■ Provided entries ■

===

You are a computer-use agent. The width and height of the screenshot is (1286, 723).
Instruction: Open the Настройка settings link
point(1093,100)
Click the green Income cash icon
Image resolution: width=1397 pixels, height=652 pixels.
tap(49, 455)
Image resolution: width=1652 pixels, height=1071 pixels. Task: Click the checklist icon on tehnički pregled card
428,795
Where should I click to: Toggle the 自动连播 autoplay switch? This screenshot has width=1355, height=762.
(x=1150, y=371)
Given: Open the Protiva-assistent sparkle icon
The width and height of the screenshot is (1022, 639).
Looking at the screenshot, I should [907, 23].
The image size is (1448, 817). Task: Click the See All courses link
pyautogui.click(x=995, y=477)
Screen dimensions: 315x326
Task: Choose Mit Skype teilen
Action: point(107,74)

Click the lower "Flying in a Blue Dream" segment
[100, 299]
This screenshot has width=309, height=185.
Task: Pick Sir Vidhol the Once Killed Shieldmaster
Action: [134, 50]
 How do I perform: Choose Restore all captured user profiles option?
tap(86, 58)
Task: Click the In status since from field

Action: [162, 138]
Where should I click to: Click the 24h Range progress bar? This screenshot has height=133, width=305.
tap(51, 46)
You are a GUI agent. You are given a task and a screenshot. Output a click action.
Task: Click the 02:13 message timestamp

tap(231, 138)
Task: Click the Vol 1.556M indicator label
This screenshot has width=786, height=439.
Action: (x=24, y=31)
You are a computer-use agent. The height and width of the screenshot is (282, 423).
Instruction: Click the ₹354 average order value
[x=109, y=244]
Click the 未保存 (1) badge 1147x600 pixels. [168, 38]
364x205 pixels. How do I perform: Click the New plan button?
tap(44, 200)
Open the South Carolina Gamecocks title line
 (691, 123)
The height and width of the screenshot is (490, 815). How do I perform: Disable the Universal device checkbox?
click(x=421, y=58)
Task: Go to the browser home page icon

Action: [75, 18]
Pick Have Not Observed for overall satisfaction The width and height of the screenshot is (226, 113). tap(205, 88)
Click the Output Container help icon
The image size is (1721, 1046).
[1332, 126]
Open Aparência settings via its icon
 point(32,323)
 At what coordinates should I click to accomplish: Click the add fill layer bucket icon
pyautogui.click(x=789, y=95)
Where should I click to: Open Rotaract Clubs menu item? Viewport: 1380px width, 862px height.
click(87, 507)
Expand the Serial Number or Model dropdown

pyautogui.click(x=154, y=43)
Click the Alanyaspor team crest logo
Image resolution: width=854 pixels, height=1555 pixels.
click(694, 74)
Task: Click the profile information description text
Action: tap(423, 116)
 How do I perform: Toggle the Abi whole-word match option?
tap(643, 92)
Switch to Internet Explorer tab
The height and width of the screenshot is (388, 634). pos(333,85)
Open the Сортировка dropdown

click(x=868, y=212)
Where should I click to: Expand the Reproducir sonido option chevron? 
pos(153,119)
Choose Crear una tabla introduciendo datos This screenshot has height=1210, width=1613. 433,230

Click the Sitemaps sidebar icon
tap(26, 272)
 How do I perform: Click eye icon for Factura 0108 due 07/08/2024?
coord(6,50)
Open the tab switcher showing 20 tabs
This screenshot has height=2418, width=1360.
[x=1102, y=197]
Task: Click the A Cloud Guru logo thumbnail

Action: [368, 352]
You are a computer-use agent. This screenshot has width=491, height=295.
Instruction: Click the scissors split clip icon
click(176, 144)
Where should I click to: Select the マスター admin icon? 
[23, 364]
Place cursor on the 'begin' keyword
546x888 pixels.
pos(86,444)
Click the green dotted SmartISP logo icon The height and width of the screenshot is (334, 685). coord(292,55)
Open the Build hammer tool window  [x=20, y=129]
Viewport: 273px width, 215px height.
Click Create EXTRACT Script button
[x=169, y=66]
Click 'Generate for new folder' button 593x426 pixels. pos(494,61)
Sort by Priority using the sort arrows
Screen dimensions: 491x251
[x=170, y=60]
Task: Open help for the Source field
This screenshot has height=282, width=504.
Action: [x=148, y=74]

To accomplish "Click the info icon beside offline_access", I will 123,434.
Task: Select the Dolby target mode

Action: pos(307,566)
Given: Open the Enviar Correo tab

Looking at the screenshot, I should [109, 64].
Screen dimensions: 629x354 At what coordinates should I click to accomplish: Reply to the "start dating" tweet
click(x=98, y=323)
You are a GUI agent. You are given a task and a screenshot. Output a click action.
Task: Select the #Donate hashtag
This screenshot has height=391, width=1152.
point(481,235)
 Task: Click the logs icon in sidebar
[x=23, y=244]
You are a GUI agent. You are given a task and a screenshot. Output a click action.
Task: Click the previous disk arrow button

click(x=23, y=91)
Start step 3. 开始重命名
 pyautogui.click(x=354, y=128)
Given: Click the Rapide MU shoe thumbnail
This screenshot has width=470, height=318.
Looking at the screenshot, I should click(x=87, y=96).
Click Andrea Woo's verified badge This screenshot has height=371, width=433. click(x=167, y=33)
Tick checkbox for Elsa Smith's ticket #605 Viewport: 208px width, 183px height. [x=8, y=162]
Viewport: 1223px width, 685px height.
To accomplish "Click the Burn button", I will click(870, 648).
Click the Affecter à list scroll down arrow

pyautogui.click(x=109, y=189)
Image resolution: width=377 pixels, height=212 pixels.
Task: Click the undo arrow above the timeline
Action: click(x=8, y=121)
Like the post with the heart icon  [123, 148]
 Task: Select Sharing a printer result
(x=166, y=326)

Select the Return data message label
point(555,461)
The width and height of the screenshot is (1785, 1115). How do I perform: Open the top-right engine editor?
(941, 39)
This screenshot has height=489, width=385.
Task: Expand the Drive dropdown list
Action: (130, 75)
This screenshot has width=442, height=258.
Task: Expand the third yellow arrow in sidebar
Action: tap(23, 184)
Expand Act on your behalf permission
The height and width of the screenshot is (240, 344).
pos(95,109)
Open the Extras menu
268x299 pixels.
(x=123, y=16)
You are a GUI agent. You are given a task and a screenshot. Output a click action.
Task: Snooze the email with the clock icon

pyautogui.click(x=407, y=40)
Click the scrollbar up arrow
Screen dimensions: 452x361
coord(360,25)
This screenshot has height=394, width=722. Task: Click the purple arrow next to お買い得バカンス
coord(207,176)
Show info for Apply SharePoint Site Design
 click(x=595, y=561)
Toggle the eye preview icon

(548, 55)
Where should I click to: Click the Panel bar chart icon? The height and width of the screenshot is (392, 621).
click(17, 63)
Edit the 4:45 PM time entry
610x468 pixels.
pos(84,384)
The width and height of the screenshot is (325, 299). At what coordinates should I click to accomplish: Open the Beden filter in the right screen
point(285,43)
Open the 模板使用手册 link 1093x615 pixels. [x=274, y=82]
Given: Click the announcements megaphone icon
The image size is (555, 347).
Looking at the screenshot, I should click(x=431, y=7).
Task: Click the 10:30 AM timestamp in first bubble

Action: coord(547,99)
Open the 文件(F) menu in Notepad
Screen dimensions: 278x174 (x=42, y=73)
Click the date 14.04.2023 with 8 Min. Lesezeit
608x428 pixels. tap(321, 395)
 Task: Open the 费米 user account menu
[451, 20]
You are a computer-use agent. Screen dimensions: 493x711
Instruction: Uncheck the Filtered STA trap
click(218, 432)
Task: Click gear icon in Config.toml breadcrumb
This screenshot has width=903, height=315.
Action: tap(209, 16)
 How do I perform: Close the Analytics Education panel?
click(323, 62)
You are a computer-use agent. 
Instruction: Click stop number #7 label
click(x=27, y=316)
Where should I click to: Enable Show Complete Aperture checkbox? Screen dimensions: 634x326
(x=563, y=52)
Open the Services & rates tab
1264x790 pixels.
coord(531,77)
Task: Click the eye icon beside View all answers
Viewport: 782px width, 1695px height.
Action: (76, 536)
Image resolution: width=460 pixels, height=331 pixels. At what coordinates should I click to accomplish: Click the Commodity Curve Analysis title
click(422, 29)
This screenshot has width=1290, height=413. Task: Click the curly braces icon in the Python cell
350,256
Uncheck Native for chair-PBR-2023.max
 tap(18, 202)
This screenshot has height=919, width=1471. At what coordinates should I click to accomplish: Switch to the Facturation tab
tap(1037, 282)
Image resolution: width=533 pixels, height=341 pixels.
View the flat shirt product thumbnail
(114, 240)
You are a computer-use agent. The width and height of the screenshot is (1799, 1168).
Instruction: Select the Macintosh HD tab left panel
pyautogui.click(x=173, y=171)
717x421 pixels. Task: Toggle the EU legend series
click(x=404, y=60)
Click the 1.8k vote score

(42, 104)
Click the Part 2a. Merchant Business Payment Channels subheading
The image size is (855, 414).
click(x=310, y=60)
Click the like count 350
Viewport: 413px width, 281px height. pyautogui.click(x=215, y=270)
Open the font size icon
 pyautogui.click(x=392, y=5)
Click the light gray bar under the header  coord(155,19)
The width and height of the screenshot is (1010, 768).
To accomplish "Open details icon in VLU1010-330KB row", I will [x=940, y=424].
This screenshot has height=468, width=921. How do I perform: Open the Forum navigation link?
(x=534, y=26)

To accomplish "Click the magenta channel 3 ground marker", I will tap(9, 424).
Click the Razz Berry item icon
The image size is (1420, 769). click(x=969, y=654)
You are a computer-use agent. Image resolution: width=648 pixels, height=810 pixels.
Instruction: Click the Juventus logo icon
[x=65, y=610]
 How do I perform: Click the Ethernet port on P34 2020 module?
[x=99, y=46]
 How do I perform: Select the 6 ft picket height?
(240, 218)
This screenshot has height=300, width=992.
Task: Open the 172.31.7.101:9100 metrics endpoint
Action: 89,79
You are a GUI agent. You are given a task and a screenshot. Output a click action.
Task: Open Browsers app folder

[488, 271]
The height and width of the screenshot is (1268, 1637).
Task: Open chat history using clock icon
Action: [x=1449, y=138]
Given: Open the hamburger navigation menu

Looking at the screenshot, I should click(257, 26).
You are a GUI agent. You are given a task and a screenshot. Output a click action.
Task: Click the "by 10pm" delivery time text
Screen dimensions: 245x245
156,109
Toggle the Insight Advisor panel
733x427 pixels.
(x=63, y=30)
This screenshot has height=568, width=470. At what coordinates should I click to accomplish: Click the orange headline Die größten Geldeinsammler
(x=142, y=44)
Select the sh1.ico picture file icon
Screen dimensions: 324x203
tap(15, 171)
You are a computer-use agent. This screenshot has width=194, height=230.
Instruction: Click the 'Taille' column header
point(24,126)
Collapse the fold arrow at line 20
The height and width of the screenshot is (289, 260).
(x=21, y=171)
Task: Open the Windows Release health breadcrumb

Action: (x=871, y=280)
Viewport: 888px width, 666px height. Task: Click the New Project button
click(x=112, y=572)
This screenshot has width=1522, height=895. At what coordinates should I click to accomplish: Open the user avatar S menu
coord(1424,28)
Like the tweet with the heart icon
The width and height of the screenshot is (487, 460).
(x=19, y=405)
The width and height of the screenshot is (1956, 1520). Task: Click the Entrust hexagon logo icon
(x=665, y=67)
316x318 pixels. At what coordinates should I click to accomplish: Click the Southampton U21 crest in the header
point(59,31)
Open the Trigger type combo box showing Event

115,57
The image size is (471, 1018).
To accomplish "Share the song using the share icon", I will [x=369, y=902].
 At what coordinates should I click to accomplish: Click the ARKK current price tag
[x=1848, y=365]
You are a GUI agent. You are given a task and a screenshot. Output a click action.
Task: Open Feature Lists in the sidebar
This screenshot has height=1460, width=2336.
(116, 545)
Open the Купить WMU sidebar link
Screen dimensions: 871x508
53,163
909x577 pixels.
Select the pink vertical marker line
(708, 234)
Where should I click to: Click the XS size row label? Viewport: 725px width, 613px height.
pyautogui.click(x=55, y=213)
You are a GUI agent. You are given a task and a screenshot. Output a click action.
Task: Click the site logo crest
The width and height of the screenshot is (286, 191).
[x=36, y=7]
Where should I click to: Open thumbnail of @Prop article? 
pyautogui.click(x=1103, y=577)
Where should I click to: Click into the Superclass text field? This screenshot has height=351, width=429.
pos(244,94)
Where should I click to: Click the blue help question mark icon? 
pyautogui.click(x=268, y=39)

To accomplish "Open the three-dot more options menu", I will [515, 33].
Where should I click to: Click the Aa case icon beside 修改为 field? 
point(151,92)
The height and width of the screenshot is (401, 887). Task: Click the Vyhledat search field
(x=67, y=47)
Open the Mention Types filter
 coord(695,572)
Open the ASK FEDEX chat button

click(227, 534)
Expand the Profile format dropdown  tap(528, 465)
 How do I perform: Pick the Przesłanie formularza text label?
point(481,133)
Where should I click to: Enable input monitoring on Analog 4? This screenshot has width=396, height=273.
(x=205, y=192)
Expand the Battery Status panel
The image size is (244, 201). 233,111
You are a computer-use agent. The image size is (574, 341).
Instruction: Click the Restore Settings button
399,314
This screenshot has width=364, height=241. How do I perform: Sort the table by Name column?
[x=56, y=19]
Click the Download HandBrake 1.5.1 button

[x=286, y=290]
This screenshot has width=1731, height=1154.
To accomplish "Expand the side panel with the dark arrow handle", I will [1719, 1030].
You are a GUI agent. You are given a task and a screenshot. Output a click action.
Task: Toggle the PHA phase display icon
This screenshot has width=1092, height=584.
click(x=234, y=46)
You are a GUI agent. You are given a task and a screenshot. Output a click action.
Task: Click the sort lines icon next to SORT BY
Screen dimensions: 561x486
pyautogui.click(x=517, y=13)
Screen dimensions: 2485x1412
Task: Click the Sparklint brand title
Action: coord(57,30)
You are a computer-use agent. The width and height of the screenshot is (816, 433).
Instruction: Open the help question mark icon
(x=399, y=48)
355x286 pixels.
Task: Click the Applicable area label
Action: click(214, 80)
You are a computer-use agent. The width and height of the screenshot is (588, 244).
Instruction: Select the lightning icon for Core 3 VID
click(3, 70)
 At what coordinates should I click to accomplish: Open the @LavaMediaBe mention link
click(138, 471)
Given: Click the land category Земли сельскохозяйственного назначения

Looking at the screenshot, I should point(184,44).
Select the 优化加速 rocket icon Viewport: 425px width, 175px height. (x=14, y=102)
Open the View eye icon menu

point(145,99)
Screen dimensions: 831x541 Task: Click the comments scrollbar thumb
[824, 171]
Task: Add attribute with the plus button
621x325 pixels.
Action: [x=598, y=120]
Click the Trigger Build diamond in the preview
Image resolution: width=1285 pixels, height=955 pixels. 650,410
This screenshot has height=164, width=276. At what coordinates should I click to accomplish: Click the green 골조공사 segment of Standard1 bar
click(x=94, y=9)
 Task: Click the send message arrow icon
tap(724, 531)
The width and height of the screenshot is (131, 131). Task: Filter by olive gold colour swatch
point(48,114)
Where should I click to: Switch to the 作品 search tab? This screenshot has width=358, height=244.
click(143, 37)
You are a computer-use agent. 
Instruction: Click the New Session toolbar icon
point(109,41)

===

■ Given request ■
Reproduce the entries from the line with "The image size is (1448, 817)." up to and including the line with "Action: (x=24, y=31)", changing "timestamp" to "time label" and keeping everything else the same.

■ Written response ■
The image size is (1448, 817). Task: Click the See All courses link
pyautogui.click(x=995, y=477)
Screen dimensions: 315x326
Task: Choose Mit Skype teilen
Action: point(107,74)

Click the lower "Flying in a Blue Dream" segment
[100, 299]
This screenshot has width=309, height=185.
Task: Pick Sir Vidhol the Once Killed Shieldmaster
Action: [134, 50]
 How do I perform: Choose Restore all captured user profiles option?
tap(86, 58)
Task: Click the In status since from field

Action: [162, 138]
Where should I click to: Click the 24h Range progress bar? This screenshot has height=133, width=305.
tap(51, 46)
You are a GUI agent. You are given a task and a screenshot. Output a click action.
Task: Click the 02:13 message time label

tap(231, 138)
Task: Click the Vol 1.556M indicator label
This screenshot has width=786, height=439.
Action: (x=24, y=31)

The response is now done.